説明

スキン及びスティフナーを含む構造体の製造方法

【課題】スキン(2)と、スキン(2)上に固定されたスティフナーと呼ばれるV字型断面をもつ成型部品(4)とを含む構造体、より詳細には複合材料でできた航空機胴体の製造方法を提供する。
【解決手段】本方法は、ダイをマンドレル上に位置づけして、ダイの間に溝を形成するステップを含む。これら溝は少なくとも2つの網状組織(6a、6b、6c)に沿って配置され、1つの同じ網状組織(6a、6b、6c)の各々の溝は、ノードにおいて、別の網状組織の少なくとも1つの溝と交わる。この方法は、同様に、少なくとも2つのスティフナー(4)が前記ノード(8)において交わるように、溝内にスティフナーの予備成形物を位置づけするステップと、スティフナー(4)を組立てるように樹脂を注入するステップとを含む。このようにして、モノブロックで構成された構造体が得られる。

【発明の詳細な説明】
【技術分野】
【0001】
本発明は、スキン及びスティフナーを含む構造体、詳細には複合材料製航空機胴体の製造方法及びそれに付随する装置に関する。

抜き出した一覧:

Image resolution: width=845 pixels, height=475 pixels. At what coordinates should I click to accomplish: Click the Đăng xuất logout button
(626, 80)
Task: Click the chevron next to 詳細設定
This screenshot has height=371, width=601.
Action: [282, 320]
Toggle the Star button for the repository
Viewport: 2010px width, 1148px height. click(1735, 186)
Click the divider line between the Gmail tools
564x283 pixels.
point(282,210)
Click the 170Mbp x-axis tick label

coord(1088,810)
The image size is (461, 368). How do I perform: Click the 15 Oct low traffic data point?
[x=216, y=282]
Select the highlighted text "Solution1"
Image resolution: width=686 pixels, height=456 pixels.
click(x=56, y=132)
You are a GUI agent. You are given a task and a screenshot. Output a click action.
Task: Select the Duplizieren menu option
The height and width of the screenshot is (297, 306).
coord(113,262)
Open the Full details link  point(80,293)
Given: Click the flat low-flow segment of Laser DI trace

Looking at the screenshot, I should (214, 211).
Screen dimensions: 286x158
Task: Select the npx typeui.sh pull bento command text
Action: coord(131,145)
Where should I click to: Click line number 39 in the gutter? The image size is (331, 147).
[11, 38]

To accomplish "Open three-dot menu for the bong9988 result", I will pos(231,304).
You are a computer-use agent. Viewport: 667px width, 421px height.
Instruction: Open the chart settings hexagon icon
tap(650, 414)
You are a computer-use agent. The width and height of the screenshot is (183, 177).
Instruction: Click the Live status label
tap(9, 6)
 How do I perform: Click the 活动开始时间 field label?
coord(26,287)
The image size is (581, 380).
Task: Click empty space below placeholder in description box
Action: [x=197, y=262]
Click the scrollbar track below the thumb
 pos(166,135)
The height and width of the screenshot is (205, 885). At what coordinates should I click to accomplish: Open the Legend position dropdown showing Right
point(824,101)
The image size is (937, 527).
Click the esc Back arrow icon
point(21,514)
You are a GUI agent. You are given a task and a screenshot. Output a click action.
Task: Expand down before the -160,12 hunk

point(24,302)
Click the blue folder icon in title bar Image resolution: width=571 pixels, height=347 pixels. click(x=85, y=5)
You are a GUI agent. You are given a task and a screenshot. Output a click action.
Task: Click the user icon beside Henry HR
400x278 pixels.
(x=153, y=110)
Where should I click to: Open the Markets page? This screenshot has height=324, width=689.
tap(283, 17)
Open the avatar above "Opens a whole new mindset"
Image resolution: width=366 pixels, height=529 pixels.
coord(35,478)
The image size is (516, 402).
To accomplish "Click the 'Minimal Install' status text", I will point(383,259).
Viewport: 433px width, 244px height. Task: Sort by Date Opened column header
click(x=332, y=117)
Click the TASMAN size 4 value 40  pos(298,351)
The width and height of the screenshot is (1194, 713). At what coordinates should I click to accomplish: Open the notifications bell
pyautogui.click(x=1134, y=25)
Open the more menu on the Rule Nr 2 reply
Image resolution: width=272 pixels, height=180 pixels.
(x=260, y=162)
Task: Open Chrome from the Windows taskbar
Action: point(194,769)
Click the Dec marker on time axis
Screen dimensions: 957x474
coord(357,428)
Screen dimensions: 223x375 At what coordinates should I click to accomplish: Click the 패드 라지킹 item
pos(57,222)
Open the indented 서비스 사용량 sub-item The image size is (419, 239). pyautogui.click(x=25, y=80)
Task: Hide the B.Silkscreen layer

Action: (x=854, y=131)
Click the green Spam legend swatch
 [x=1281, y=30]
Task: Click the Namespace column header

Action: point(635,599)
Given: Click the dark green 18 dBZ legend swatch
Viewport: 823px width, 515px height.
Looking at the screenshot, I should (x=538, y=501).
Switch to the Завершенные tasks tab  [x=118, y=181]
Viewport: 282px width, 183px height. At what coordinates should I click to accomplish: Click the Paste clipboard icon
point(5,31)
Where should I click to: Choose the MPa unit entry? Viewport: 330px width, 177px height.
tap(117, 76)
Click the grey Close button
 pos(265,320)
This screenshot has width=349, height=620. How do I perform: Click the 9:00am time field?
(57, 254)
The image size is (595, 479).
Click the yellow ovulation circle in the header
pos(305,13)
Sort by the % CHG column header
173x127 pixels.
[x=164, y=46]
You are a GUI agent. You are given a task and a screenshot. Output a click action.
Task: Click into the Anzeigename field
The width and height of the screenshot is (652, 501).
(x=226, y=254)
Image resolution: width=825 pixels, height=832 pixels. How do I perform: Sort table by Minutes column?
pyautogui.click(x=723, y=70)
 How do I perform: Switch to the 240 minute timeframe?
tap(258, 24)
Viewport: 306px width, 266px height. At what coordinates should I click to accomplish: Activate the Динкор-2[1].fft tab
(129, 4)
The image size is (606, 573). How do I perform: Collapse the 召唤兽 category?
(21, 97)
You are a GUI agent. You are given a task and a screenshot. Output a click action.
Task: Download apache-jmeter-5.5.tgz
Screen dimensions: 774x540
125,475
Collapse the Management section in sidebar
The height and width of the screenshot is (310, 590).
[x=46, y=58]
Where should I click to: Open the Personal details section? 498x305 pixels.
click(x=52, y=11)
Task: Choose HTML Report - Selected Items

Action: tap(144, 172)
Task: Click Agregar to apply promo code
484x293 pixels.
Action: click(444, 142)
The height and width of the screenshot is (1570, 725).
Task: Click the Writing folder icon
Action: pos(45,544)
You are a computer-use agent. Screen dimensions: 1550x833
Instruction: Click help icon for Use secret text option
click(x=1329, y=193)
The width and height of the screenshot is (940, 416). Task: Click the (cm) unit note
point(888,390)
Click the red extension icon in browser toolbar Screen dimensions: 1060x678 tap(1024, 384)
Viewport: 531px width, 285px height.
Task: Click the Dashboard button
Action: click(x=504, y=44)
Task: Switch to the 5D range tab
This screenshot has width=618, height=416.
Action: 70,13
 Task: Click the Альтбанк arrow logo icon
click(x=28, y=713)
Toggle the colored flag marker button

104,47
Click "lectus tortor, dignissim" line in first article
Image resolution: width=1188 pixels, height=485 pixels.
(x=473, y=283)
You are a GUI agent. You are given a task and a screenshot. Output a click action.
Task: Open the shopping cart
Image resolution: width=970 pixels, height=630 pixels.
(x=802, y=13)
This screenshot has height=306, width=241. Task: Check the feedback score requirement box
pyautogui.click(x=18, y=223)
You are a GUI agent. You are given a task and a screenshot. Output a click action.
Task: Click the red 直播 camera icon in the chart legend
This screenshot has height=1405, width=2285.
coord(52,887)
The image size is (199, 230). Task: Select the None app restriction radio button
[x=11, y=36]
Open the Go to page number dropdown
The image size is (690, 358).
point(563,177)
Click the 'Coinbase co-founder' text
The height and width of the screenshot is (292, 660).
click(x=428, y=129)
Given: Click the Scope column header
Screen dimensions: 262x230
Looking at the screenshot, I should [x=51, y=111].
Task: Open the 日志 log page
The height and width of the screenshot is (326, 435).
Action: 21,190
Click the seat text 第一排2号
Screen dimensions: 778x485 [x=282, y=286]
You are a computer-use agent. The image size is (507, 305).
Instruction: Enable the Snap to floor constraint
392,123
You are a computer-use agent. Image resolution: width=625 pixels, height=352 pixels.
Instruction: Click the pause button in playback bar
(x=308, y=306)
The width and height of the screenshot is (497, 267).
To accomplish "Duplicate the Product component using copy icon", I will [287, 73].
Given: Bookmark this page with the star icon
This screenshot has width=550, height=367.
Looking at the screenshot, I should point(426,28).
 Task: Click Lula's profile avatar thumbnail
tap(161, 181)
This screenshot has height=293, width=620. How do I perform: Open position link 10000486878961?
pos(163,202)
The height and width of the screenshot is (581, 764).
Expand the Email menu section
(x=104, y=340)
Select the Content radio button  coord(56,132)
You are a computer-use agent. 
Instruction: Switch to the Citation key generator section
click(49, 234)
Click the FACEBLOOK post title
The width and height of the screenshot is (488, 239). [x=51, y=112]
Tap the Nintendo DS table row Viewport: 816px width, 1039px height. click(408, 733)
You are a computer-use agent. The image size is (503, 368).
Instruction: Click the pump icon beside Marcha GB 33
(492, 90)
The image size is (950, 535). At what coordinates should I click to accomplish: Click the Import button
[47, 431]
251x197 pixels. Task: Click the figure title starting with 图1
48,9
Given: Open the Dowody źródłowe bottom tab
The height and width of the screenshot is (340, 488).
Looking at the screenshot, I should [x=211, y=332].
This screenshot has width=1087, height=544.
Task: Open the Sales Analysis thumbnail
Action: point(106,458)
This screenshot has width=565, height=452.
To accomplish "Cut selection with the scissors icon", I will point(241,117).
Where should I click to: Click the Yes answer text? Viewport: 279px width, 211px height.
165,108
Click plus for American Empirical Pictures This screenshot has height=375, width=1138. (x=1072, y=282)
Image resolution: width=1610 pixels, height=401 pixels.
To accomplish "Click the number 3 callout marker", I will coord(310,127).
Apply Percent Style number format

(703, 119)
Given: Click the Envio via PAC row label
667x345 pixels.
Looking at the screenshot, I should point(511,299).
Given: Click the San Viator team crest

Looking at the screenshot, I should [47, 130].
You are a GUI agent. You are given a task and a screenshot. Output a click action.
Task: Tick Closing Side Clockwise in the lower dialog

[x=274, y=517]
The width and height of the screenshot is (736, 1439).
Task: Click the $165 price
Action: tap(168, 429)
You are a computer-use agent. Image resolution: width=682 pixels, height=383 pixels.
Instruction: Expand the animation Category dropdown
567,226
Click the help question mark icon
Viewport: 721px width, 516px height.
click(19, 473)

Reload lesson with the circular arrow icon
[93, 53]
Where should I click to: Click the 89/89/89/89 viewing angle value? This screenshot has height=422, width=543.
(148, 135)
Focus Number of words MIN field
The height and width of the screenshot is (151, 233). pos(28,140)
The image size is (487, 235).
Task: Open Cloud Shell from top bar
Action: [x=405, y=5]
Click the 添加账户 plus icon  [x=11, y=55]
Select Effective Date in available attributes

練習の条件:
- a) 構造体の製造方法についての文章で、スティフナーと呼ばれる成型部品はどんな形の断面をもっていますか。
- b) 一覧の最初の行から「Viewport: 2010px width, 1148px」を含む行までを、その行も入れて、一字も変えずにそのまま書き出してください。
文章と一覧は、内容の上でお互いにつながりはありません。

各問の答え:
- a) V字型の断面です。

- b)
Image resolution: width=845 pixels, height=475 pixels. At what coordinates should I click to accomplish: Click the Đăng xuất logout button
(626, 80)
Task: Click the chevron next to 詳細設定
This screenshot has height=371, width=601.
Action: [282, 320]
Toggle the Star button for the repository
Viewport: 2010px width, 1148px height. click(1735, 186)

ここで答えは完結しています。